◆ **WHAT YOU NEED TO DO**
Each line from the one that holds "The width and" to the end of the entries is to be given again exactly. Do not include pictures.

[Collected data]

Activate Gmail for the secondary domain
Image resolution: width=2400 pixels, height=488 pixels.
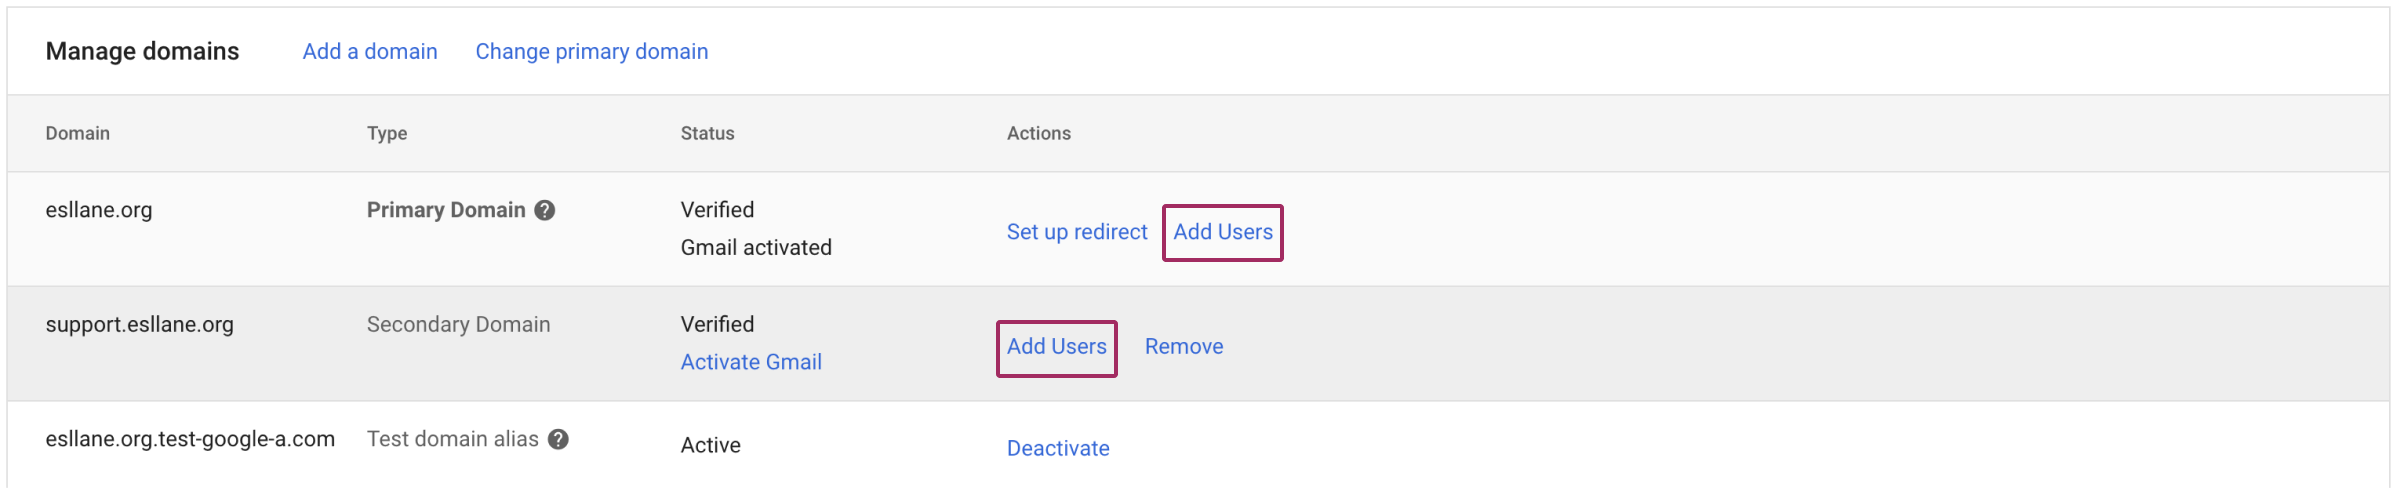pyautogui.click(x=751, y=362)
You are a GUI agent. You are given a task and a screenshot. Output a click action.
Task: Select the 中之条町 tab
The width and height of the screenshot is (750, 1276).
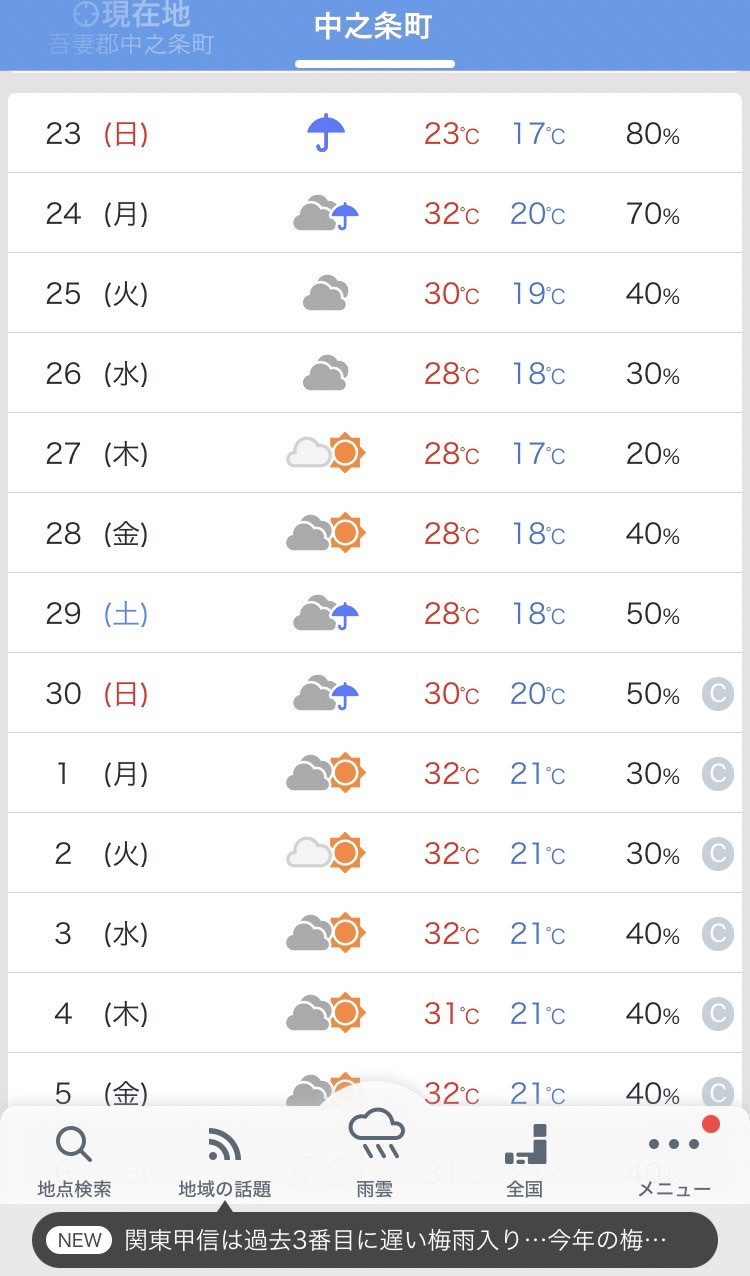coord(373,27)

◆ **THE ANSWER**
The width and height of the screenshot is (750, 1276).
coord(373,27)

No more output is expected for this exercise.